Did he really just rhyme “Pasadena” with “deux ex machina” ? And the fat guy playing sax didn’t walk over and hit him on the head?
@DrJ Maybe it’s the sax throughout or the subject matter, but I keep thinking of Bruce S and expecting Mr Furman to sing “… tramps like us, baby, we were born to run”.
if it’s any consolation, Day Of The Dog is good. PMP is better though!
Not quite getting in to the new one yet.
Thanks. I was hoping that was the case.
Ah, the perils of present receiving. “Mum, there’s a very nice dark green sweater in M&S, here’s a photograph, size large please”.
“That’s a very nice sweater, Mum. Yellow is my favourite colour and , yes, small is perfect”.
If we are being very honest here, aren’t most presents (even from your loved ones) usually just the wrong side of right? When they get it right it’s fantastic but more often or not it’s ever-so-slightly gritted teeth time?
Of course this doesn’t work the other way. The smiles of the people I gift to are real….
Of course what we really want is something so personal that we never even know that we wanted it, something which shows our loved ones see deep inside us and can intuit what would make us happy.
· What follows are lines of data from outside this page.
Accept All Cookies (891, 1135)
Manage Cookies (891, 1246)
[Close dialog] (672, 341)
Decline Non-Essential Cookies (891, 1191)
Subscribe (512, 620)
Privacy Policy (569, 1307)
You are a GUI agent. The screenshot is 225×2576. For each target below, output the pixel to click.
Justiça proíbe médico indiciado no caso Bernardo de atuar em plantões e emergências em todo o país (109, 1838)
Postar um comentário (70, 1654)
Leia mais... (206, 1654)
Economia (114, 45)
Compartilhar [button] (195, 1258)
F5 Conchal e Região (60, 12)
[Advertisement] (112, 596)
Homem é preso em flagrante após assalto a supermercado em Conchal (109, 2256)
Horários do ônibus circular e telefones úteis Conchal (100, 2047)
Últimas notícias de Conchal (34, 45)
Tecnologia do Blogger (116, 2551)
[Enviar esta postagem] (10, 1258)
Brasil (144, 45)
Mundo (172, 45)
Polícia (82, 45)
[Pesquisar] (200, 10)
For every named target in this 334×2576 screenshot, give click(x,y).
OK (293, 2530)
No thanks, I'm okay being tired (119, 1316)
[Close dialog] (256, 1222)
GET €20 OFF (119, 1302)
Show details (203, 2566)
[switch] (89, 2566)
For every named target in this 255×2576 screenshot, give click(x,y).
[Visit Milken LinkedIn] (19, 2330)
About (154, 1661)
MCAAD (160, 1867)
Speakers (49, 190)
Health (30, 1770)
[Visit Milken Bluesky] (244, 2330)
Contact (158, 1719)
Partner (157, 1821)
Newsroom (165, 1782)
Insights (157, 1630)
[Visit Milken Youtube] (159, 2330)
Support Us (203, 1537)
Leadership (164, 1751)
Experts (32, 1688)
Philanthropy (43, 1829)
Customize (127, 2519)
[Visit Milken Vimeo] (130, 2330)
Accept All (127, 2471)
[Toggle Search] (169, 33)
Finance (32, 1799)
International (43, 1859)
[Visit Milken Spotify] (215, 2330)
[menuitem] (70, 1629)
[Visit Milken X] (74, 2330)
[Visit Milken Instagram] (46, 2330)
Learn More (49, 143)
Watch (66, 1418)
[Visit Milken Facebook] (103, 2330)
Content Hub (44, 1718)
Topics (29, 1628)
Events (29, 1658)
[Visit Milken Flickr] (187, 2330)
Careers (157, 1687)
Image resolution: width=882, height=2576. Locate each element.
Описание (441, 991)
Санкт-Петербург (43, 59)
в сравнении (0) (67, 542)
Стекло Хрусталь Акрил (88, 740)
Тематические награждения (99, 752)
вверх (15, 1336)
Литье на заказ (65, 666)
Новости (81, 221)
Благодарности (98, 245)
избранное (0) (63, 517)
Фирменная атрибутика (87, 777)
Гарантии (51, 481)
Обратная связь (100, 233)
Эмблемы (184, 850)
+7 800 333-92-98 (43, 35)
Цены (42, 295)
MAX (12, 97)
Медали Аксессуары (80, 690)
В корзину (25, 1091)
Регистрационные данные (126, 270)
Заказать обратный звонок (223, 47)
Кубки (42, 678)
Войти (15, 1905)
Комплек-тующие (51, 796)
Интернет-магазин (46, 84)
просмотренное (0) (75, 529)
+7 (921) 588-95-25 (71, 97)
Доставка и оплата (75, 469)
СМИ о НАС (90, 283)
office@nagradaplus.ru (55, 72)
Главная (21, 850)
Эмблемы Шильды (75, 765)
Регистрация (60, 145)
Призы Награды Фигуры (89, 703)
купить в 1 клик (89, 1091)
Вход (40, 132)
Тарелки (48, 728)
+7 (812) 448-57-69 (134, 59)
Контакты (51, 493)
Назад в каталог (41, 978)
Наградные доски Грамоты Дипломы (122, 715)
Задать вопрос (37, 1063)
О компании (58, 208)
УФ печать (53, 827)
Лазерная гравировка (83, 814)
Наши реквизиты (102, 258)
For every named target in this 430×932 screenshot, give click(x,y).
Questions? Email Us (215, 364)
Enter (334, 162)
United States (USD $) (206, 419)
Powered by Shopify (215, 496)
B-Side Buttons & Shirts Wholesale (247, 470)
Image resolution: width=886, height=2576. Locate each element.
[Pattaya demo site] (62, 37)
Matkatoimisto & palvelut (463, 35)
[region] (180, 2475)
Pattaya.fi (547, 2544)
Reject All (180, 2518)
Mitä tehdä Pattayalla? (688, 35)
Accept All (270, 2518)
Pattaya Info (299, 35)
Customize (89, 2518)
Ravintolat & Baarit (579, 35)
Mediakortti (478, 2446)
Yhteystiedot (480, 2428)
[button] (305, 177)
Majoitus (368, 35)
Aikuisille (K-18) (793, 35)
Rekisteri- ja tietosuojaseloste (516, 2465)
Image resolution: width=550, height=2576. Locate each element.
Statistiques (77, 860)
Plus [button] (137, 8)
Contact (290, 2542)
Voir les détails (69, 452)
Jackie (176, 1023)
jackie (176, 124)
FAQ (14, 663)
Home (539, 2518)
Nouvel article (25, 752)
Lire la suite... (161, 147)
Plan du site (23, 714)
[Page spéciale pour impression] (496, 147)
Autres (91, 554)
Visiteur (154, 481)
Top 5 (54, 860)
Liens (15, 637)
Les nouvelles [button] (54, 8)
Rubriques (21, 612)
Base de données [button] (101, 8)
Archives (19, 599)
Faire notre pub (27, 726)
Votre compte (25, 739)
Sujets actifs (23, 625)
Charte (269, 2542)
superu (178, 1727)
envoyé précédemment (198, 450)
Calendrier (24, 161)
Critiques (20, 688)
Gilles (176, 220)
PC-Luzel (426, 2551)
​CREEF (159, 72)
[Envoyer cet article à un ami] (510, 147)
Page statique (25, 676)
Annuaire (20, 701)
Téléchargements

Failing that, something we know that we want and are thrilled to discover they knew we wanted too. What we often end up with is something which makes us think, ‘Have you ever even met me? Why on earth would you think I wanted this?’
Oh good, it’s not just me.
A few years ago my wife bought me Tour de France soundtracks on vinyl. It was so unexpectedly spot-on, I still can’t quite get my head around it.
Must have caught sight of your peloton.
I think is the clacking of the cleats that gave it away.*
*I’m struggling with cycling innuendoes
….something about a pump? Problems with your saddle?
One of the lines in “TDF” itself translates as “The bicycle is repaired quickly”. They missed a trick with the video, not getting Michael Palin to reprise his career-defining role as Bicycle Repair Man.
I would like to take the bicycle innuendos further or even up a gear, but alas I’m too tyred. Shame as I used to be a real dynamo in my youth.
Sorry spoke too soon.
Where’s Forks when you need him?
Oh well done. It’s like Bob Monkhouse has arrived.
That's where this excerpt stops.